Prof Shirley Hodgson, Emeritus Professor of Cancer Genetics, St George’s, University of London (SGUL), said:
“This is a very interesting study of a cohort of men who attended their general practice because of urinary symptoms. The researchers used genetic profiling with 260 common genetic variants known to influence prostate cancer risk, and other data including self-reported family history of prostate cancer, BMI and smoking status. Nearly 5,000 men with symptoms that could indicate prostate cancer were enrolled in the study, and 400 were diagnosed with prostate cancer within 2 years of enrolment. The study outcome was diagnosis of prostate cancer within 2 years of the index date of interview.
“The genetic risk score (GRS) appeared to be very useful for predicting the diagnosis of cancer, where the highest risk score quintile was highly predictive of cancer with an incidence rate of 8.1%, and the lowest score quintile with a risk of less than 1%.
“This pilot study suggests that if this was implemented in general practice, it could mean that men with the highest risk scores could be targeted for increased screening by referral to secondary care, whereas those in the lowest quintile could be managed in primary care, thus saving anxiety and costs.
“The study is limited by being biased to younger men and mostly white individuals, meaning that the outcomes could be different in the groups who were not included.”

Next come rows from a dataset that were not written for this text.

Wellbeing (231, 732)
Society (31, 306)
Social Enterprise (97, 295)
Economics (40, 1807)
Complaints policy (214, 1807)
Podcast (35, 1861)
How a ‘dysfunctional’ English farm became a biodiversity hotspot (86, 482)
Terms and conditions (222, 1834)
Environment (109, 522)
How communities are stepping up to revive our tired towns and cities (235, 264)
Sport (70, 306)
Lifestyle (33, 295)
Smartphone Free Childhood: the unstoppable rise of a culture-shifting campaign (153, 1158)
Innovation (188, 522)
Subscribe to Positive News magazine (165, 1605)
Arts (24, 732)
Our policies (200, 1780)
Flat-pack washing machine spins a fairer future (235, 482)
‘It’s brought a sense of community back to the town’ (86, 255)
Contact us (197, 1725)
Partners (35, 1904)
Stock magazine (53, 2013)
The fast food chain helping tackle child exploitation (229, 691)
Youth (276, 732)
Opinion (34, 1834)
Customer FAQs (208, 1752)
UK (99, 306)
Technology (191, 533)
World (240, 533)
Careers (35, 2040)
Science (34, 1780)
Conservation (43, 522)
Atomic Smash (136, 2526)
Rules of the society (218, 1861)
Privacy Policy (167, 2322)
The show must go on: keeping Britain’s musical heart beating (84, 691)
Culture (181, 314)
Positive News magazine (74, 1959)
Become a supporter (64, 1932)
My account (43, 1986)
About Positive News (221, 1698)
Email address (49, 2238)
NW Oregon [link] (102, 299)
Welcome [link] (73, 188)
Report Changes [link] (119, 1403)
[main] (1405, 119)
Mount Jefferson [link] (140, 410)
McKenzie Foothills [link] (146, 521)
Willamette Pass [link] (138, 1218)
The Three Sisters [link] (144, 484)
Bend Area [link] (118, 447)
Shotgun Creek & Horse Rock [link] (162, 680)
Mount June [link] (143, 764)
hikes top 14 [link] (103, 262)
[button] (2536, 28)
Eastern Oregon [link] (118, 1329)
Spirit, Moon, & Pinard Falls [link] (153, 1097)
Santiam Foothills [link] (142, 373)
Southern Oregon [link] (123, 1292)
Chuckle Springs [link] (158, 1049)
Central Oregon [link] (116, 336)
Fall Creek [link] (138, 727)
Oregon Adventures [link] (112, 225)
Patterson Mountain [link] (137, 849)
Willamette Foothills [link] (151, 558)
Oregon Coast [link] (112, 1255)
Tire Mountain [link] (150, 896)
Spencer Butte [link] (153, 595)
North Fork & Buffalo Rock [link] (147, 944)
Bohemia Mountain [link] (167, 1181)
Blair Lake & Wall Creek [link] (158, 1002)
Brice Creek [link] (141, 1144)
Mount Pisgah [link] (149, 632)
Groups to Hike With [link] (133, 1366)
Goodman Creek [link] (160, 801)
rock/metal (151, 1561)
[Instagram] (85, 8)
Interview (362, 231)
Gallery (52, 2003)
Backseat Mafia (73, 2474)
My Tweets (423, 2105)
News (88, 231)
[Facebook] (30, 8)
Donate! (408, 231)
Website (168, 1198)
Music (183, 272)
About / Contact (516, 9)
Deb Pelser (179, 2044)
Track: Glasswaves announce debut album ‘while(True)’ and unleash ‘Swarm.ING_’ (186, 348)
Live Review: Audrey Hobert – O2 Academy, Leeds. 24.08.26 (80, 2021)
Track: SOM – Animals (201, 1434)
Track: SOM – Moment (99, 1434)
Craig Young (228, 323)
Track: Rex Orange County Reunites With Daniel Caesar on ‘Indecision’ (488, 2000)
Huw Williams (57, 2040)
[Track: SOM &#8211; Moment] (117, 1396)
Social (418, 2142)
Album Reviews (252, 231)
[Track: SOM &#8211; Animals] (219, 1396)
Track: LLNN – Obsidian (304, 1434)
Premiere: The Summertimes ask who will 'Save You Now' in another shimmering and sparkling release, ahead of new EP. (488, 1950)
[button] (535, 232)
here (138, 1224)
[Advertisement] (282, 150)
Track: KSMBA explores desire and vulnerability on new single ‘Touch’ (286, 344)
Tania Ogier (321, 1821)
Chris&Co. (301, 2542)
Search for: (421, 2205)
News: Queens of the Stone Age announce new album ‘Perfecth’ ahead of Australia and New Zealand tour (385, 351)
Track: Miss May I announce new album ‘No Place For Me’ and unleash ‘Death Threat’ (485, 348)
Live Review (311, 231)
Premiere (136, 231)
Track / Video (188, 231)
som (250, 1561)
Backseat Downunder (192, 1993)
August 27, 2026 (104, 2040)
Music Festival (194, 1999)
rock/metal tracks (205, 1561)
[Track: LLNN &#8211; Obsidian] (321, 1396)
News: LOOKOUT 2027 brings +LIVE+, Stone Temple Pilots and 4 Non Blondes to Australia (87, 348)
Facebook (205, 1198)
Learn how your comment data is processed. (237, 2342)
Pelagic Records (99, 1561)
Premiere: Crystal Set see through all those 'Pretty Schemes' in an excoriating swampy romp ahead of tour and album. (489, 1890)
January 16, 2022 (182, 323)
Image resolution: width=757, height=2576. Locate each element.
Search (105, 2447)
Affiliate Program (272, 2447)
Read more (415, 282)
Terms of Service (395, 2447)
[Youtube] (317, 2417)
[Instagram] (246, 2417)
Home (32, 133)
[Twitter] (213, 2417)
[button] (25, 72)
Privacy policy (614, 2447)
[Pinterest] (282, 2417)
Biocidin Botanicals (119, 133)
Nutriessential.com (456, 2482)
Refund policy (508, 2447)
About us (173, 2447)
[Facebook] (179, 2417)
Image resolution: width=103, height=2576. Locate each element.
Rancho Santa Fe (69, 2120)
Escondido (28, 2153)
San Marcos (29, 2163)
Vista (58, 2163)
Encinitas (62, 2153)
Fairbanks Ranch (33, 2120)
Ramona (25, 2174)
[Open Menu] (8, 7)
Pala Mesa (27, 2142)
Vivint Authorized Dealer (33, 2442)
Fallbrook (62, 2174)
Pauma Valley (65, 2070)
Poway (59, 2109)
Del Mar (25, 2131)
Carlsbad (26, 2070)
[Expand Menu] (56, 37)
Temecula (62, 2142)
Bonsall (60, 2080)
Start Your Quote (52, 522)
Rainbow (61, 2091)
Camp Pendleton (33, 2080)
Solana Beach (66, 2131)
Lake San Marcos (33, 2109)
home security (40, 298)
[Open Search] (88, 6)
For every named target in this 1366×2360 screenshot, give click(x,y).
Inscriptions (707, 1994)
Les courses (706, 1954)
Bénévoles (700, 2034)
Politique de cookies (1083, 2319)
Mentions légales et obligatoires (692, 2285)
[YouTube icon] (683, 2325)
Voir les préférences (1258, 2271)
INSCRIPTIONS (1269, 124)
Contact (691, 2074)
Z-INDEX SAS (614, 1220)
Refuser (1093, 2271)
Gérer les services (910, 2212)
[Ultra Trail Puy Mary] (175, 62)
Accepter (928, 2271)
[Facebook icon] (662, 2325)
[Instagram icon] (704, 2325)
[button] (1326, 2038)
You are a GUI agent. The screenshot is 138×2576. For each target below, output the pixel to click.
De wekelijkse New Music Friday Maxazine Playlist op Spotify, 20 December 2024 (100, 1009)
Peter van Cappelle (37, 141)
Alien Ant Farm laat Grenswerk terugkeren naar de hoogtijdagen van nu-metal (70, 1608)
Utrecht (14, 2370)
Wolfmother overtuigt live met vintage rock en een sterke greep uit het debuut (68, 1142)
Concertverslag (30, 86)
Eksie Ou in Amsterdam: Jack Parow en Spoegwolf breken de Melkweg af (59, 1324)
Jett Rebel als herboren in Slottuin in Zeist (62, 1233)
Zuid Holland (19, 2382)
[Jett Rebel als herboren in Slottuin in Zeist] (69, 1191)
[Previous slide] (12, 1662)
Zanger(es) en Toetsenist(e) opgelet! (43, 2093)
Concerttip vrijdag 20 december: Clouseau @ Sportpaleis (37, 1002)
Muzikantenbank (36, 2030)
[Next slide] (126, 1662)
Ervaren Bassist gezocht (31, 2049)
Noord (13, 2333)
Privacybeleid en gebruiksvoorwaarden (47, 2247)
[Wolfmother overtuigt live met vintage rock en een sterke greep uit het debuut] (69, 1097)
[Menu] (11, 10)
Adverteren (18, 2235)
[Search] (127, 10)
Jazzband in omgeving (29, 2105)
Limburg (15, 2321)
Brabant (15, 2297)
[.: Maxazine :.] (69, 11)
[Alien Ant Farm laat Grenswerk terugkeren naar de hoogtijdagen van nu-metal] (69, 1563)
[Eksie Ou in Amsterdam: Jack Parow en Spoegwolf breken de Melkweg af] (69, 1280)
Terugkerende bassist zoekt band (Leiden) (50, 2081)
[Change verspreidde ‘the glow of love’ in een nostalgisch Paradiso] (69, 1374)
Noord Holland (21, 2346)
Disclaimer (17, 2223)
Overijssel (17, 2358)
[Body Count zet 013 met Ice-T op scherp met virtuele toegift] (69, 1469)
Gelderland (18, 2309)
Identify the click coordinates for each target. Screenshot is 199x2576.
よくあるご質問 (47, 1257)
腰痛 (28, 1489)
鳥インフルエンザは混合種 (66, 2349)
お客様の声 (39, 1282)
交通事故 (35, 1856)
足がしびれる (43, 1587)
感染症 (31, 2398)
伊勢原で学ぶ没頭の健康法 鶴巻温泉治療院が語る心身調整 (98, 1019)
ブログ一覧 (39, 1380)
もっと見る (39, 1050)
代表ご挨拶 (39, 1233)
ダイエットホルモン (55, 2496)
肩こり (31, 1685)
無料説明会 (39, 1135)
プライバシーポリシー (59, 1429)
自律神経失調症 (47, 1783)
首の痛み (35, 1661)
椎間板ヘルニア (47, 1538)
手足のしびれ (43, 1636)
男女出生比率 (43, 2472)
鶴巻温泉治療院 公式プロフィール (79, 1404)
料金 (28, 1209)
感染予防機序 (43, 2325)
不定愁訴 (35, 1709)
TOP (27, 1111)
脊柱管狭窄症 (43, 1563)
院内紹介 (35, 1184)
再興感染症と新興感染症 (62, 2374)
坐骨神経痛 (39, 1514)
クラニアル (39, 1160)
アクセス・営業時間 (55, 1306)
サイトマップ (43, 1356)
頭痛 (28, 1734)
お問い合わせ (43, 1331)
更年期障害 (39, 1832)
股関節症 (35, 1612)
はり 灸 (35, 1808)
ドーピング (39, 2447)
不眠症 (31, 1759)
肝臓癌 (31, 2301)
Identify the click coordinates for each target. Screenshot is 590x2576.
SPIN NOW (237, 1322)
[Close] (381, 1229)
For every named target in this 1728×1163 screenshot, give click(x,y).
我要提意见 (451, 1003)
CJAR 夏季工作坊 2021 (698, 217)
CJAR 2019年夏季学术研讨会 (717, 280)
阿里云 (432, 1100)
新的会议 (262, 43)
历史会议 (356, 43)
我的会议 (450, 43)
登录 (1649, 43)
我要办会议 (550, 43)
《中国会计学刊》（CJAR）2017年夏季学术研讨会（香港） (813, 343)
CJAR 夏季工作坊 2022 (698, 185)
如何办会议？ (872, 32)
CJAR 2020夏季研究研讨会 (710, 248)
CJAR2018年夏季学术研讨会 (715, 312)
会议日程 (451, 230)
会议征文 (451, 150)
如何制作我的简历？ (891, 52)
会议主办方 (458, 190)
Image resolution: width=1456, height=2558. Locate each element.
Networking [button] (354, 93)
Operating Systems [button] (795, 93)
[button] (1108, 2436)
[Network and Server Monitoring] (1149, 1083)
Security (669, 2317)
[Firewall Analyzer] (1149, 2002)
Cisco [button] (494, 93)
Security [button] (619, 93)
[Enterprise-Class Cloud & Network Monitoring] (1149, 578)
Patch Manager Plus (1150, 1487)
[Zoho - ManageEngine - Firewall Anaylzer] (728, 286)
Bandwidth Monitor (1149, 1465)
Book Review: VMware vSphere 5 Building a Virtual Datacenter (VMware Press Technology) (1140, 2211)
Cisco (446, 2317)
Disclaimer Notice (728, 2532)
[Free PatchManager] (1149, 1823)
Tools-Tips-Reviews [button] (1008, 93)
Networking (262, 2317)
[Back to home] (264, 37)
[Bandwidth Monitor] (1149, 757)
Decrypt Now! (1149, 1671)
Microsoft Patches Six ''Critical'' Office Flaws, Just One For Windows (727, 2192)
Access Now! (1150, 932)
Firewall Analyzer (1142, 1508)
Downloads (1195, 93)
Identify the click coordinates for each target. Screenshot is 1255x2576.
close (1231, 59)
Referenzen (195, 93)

Prof Dusko Ilic, Professor of Stem Cell Science, King’s College London, said:
“This is an interesting research paper. However, a much simpler and significantly cheaper blood test for prostate-specific antigen (PSA), that is already in place, has more value as a biomarker in diagnosis of prostate cancer. When PSA is moderately increased, it may not be easy to differentiate benign prostatic hyperplasia from cancer and in such cases, a genetic risk score might have potential application to improve diagnostic the pathway.
“Applying a genetic risk score for prostate cancer to men with lower urinary tract symptoms in primary care to predict prostate cancer diagnosis, as implicated in the paper, would be an unnecessary waste of the NHS funds.”
‘Applying a genetic risk score for prostate cancer to men with lower urinary tract symptoms in primary care to predict prostate cancer diagnosis: a cohort study in the UK Biobank’ by Harry D. Green et al. was published in British Journal of Cancer at 01:00 UK time on Thursday 18 August.
Dr James Ware: “None directly relevant to this work. I have acted as a consultant for and/or received research funding from Pfizer, MyoKardia, Bristol-Myers Squibb, and Foresite Labs, related to work on genetic disease and/or genome-based risk stratification.”
Prof Shirley Hodgson: “No conflicts of interest.”
Prof Dusko Ilic: “I declare no conflict of interest.”
For all other experts, no reply to our request for DOIs was received.